───── Exercise data ─────
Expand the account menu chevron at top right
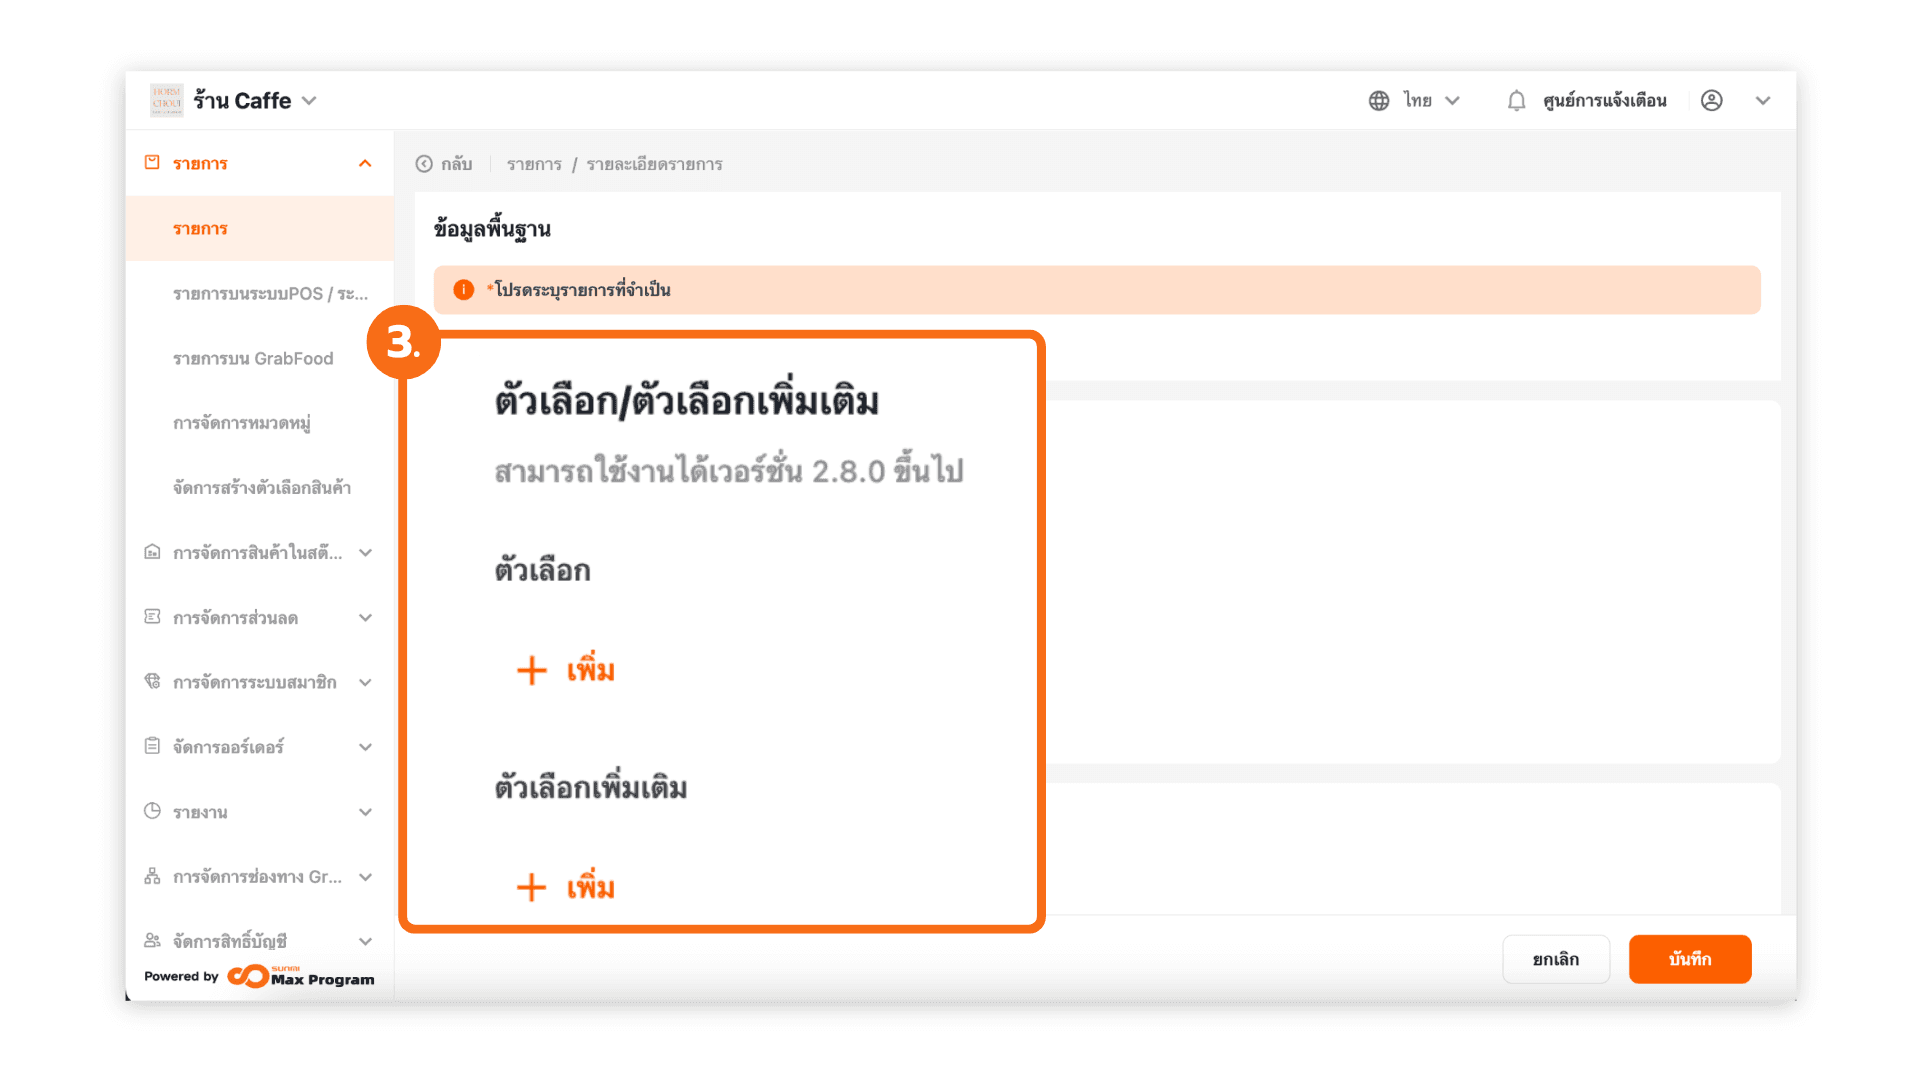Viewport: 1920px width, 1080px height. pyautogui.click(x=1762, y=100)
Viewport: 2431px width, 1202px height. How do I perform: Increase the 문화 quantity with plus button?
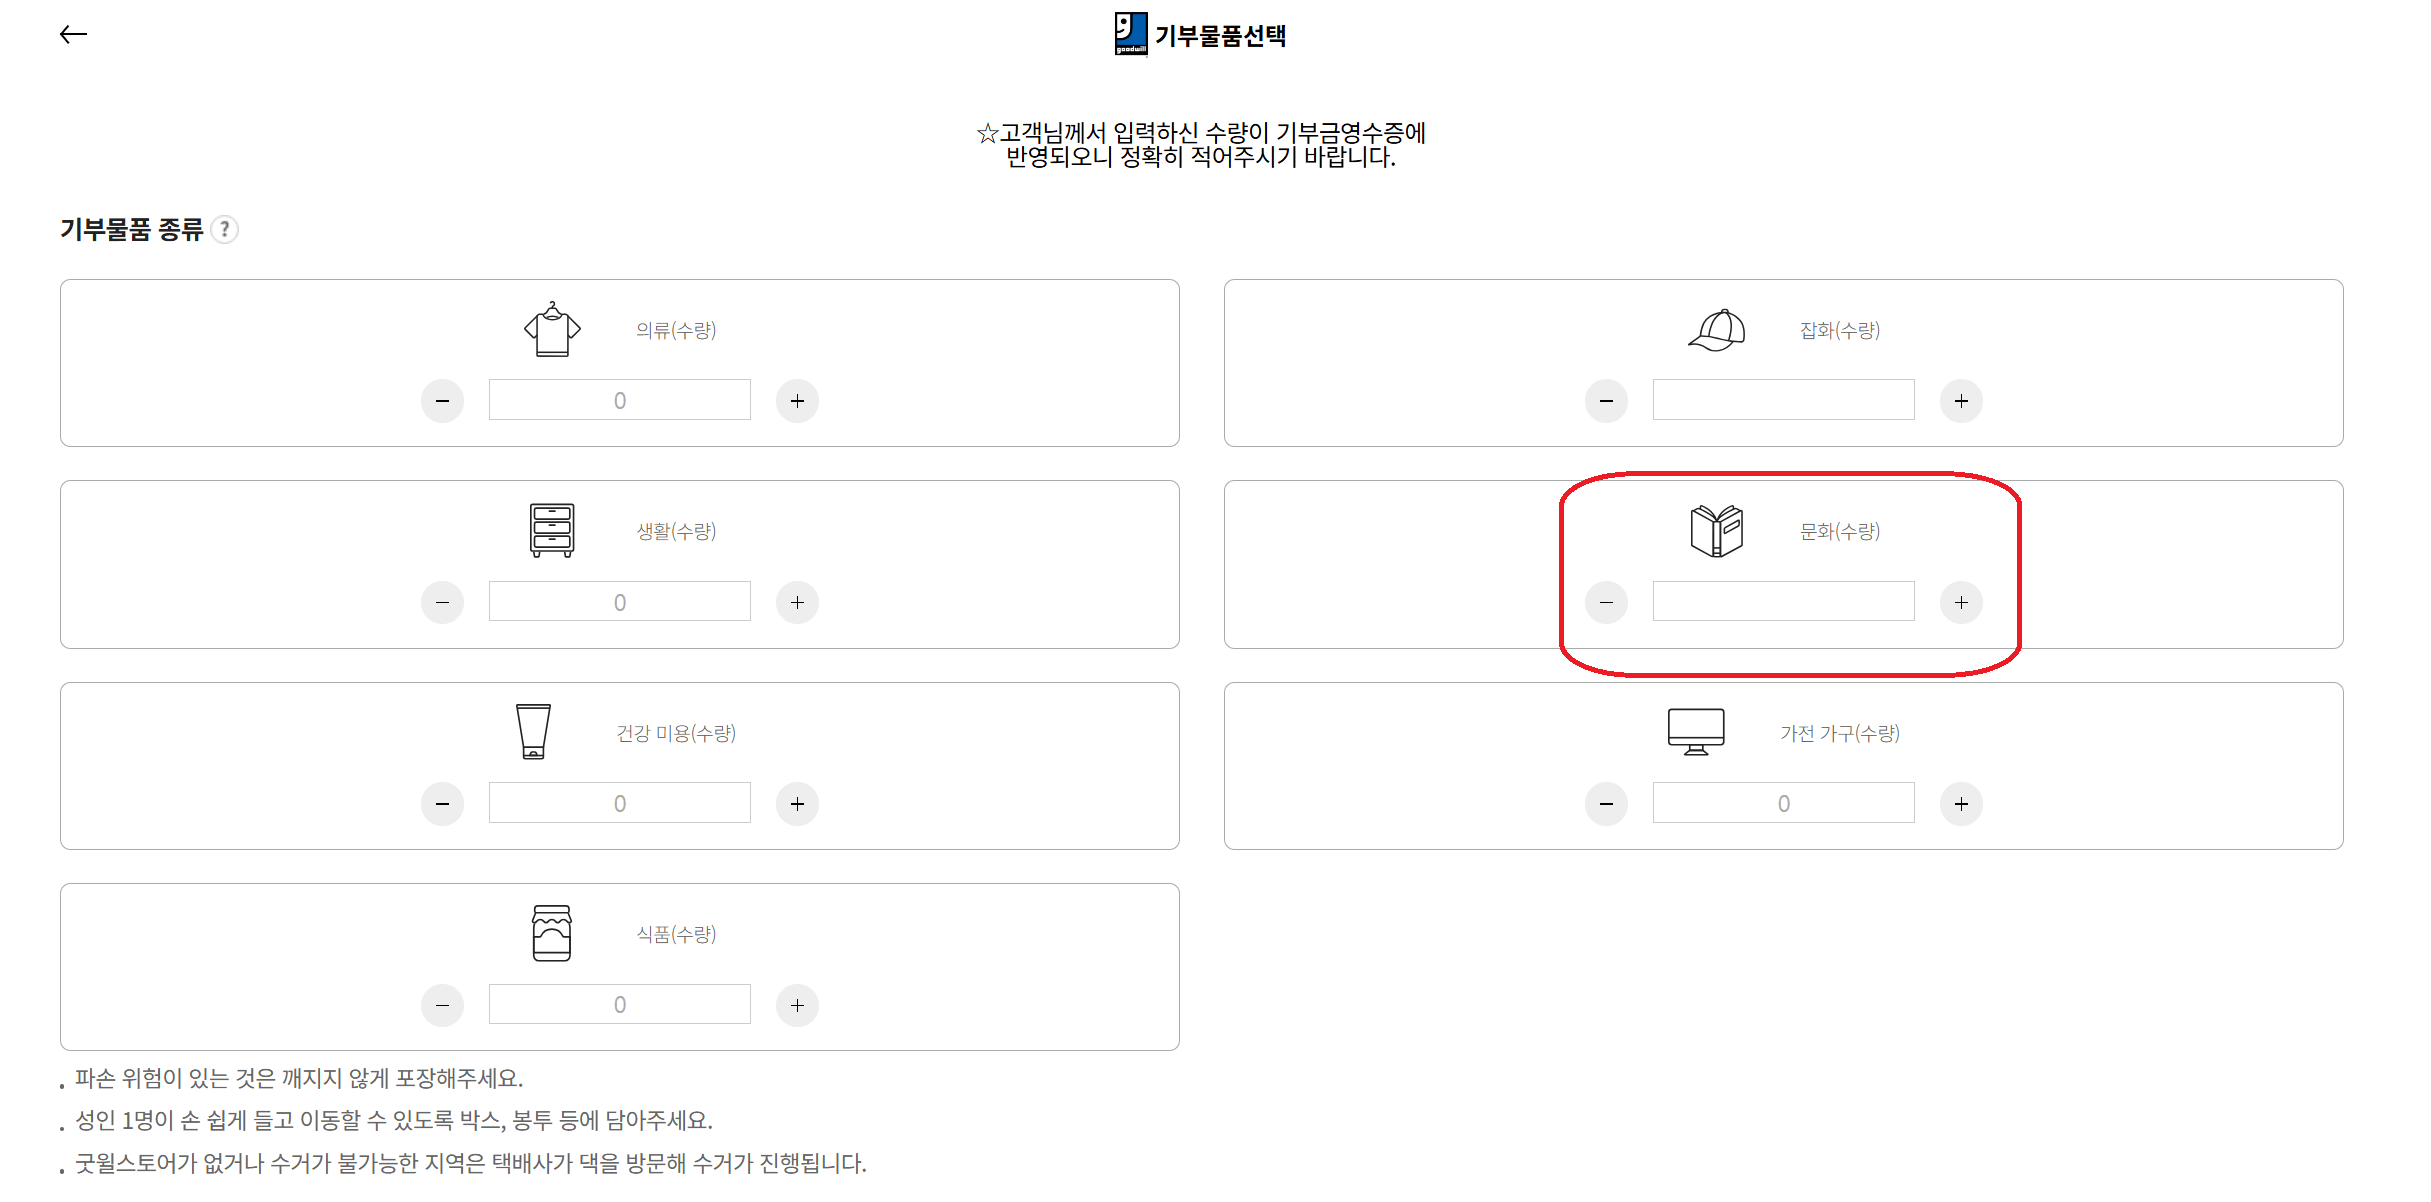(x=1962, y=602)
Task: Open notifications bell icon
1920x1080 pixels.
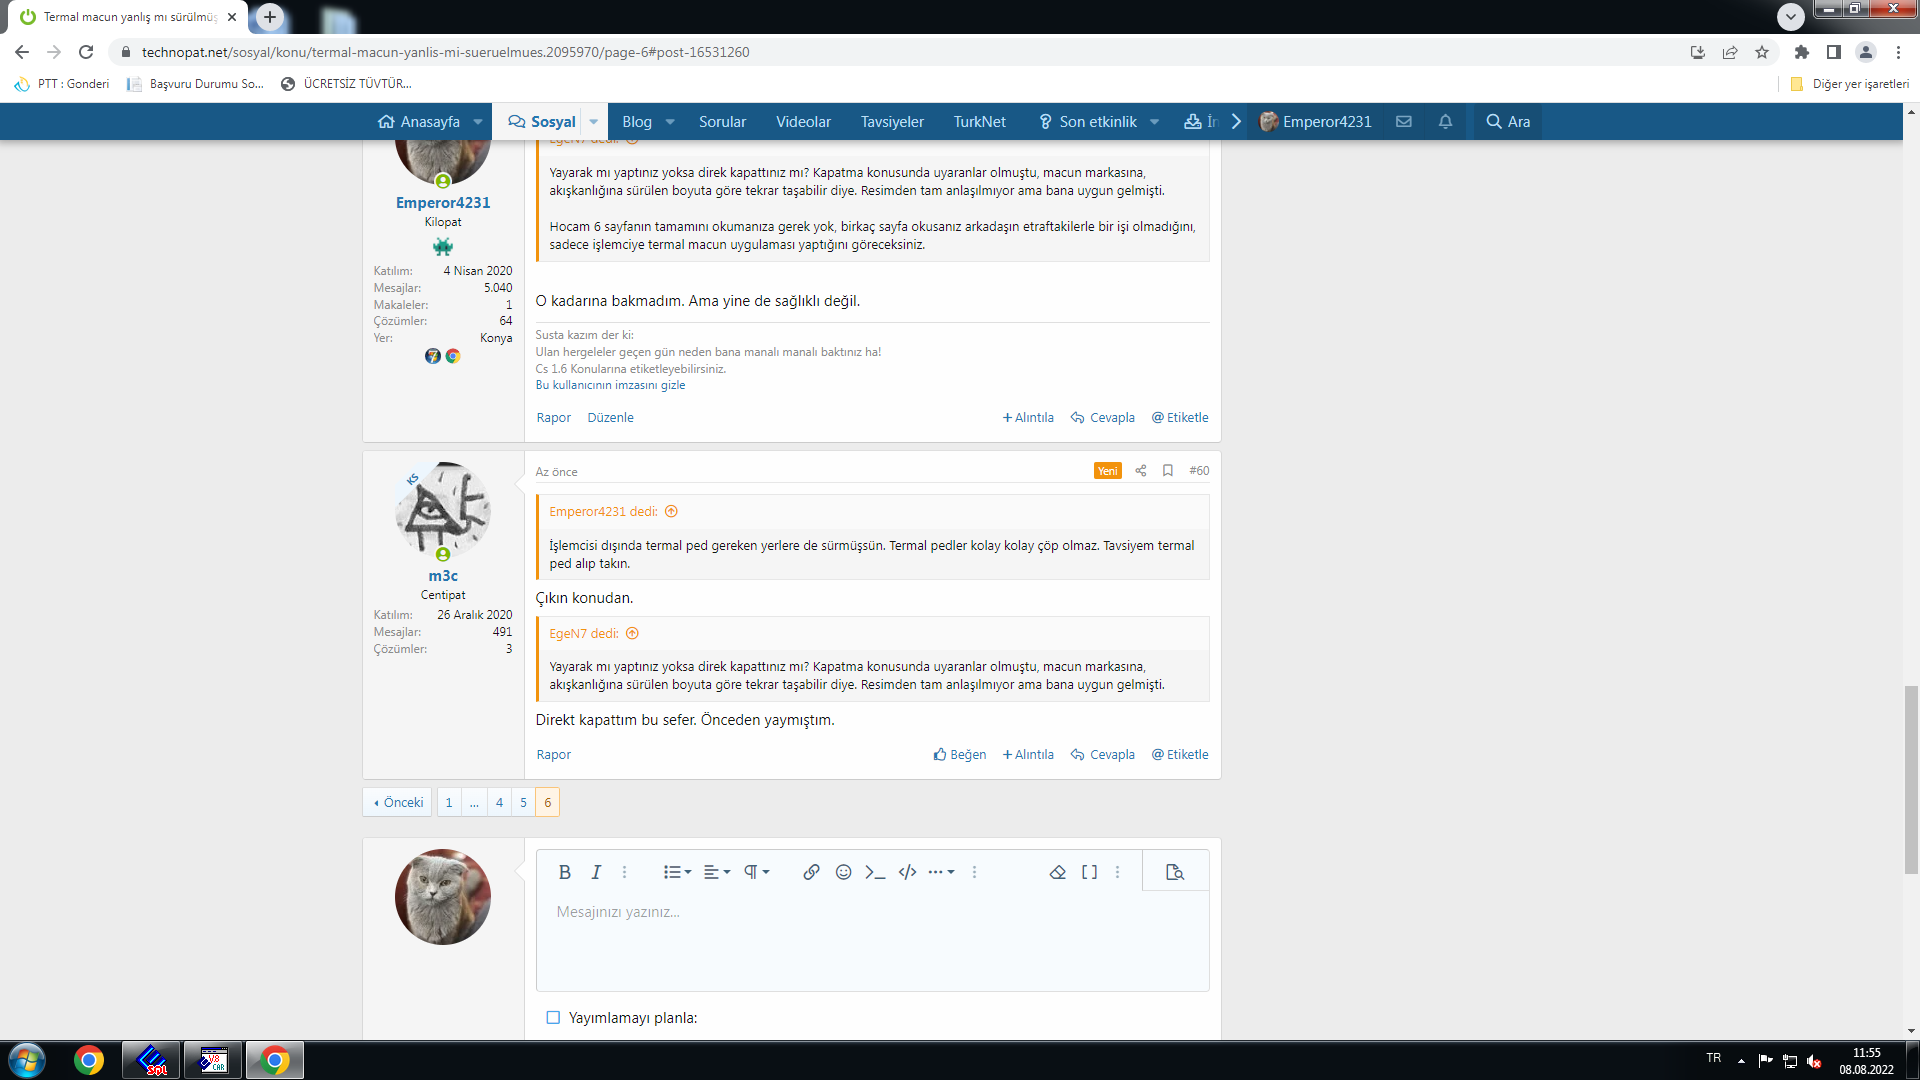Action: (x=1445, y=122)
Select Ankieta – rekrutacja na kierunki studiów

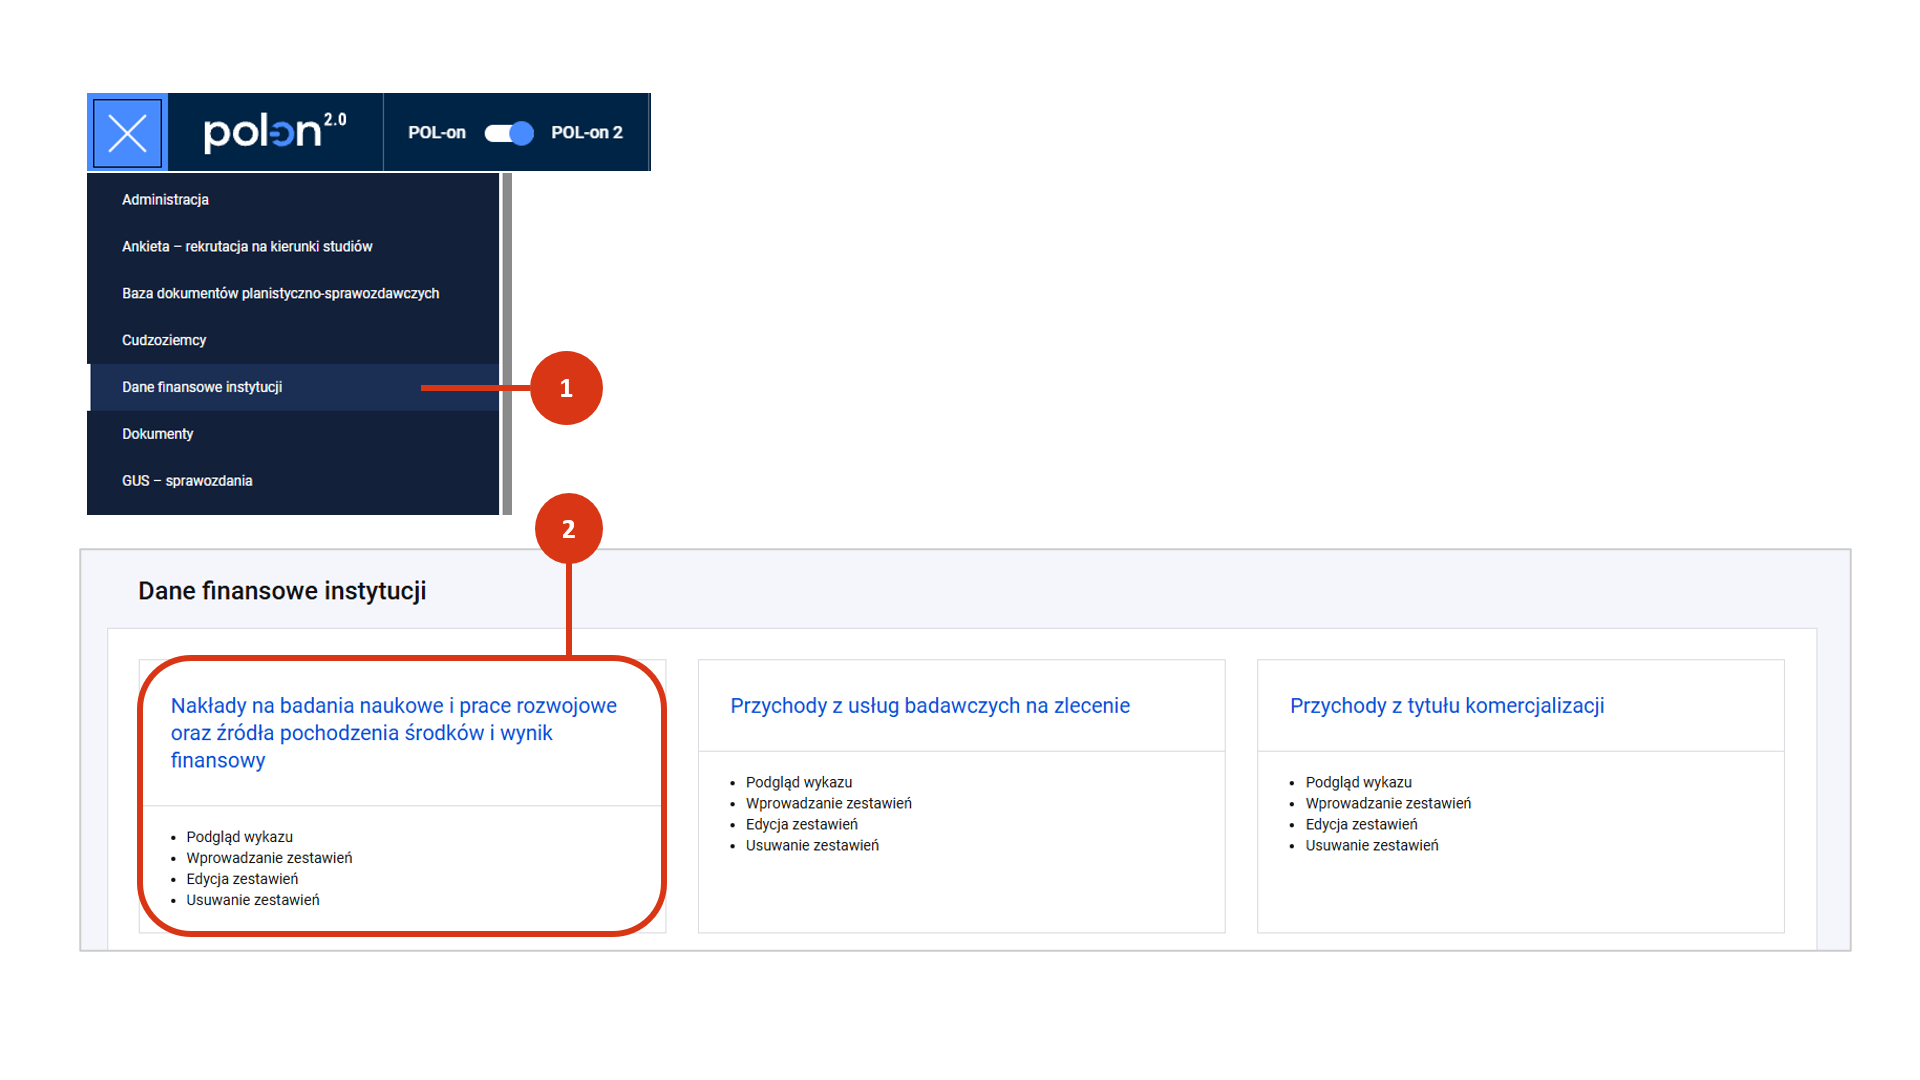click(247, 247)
─────
Work to be completed: Only an exact copy of the entries, with no pictures, is expected as the answer.

Reply:
Expand the account menu chevron at top right
Viewport: 1920px width, 1080px height. pyautogui.click(x=1762, y=100)
Viewport: 2431px width, 1202px height. How do I perform: Increase the 문화 quantity with plus button?
(x=1962, y=602)
Task: Open notifications bell icon
1920x1080 pixels.
Action: (x=1445, y=122)
Select Ankieta – rekrutacja na kierunki studiów

click(247, 247)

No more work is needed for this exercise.